Tried it out this morning on my bench (usually 10, 8, 6, 4) and my last set was a full 5 x 100kg, usually i can only manage 90kg on my last set for about 2.

I went 5x60, 5x70, 5x80, 5x90, 5x100, couldn't believe how much easier the lifts were - 120kg here i come!!!


----------



## hackskii (Jul 27, 2003)

I would keep the 5X5 for the big groups but you can use them for the smaller groups too. I would especially while on the gear. That is more strength training and not really body building. I also would not do this all the time but vary all reps sets and exercises. Keeps the body guessing. Also if you are not getting any stronger in the 5X5s then switch up.


----------



## winger (Jul 26, 2003)

> Originally posted by robdog
> 
> *winger you know the 5x5 is it for every excersise you do or just the big movements like bench and squat etc. *


Well if you do 3 different excercises per body part then that would be 15 sets per muscle group. I would use it on the big group muscles and do 3 sets on the smaller ones. I like to stick between 8-10 reps. But like hackskii said you need to keep the body guessing so a change does a body good.


----------



## BSF James (Sep 29, 2003)

There was a discussion on 5x5 training not that long ago. It is excellent for the three power lifts - bench, squat and deadlift. I wouldnt do it for any other lifts though. For gaining strength, there's very few training methods that can compare.


----------



## BSF James (Sep 29, 2003)

> Originally posted by powerU
> 
> *5x5 - BRILLIANT!!!*
> 
> ...


If you stick to that routine for bench, you can hit your target very quickly. It's amazing how quickly the weights come up doing bench in this way, especially if you have a good rest between sets.


----------



## Guest (Jan 26, 2004)

hmm...I have this 5x5 thing a go, I've never actually tried it, I don't think


----------



## hackskii (Jul 27, 2003)

It works good for strength. I dont think my shoulder will let me do that at the moment.


----------



## winger (Jul 26, 2003)

> Originally posted by Insanity
> 
> * I don't think *


Ya think


----------



## Guest (Jan 27, 2004)

I'll call the police


----------



## OnePack (Jan 9, 2004)

do u use dumdbells for squats?


----------



## winger (Jul 26, 2003)

Just stick to the basics. If you copy what the power lifters do then you are on the right track. Why are they so big and so strong. Basic movements that incorporate allot of muscles. It also stimulates testosterone levels and natural hgh. Compound movements.


----------



## damagedgoods (Oct 17, 2003)

MatracaBergFan - Squats.... personally I prefer using a barbell,I've yet to find heavy enough dumbells! - if you find this difficult start squatting using a smith machine, this will help prevent any back injuries caused by poor form, alos you may find you can go deeper. I cycle between smith machine and squat rack every week... I go heavier on the smith machine as if I was to drop he bar it won't go through the floor or perhps kill someone training on the bench behind me.... I can se it now - some poor F**ker trying to skull crush what I am squatting.... ouch...!


----------



## Panthro (Jan 12, 2004)

hmmm, i've heard a lot of people get injuries from smith machine squats. IMO they are ok for front squats if you have to, but much better, and harder to do the real thing! Using the smithy can throw too much stress onto your knees and therefore shaft them! So basically, dont go heavy on them if your using the smith machine!

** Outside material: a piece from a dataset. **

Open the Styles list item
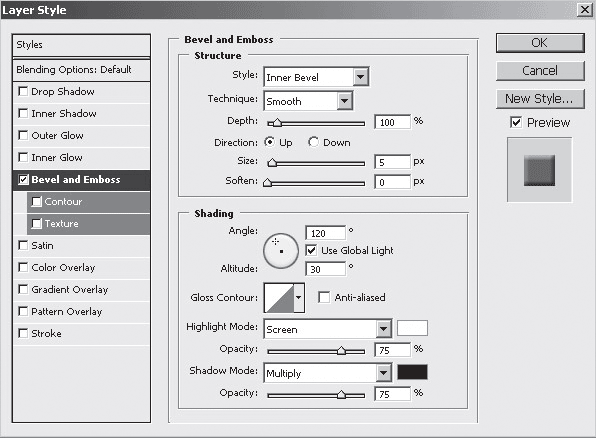 pos(81,45)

And coz im really pleased with myself, i thought id show off, i got a 250kg squat for 2 last night and i cant walk today


----------



## robdog (Dec 2, 2003)

i use a smith machine only because there is no squat rack at my jim(sad i know) and also i train on my own. impressive weight joolz


----------



## winger (Jul 26, 2003)

> Originally posted by superjoolz
> 
> *And coz im really pleased with myself, i thought id show off, i got a 250kg squat for 2 last night and i cant walk today *


Wow that is allot of weight. Hey joolz how tall are you and how much do you weight. In pounds for us yanks. 

I also agree with joolz on the smith machine. It controls you to much to do the natural movement of a squat.


----------



## Panthro (Jan 12, 2004)

hey mate, im 6'2 and about 250lbs, just under 18 stone, and just started my latest cycle last monday, really simple, just 1gram a week of enanthate and 1mg arimadex EOD, so give it another couple of weeks and weight should be up a bit...


----------



## winger (Jul 26, 2003)

Damn you are a big man. Pretty impressive. Big and strong. I would be happy with just one....................ha ha ha ha.


----------



## Panthro (Jan 12, 2004)

cheers mate, was going to be doing a BBing comp this april, but it is the same time as my final exams, so dont want to **** them up coz of the diet! So instead, im doing a year of strongman competitions, 1st one being in may... should be fun!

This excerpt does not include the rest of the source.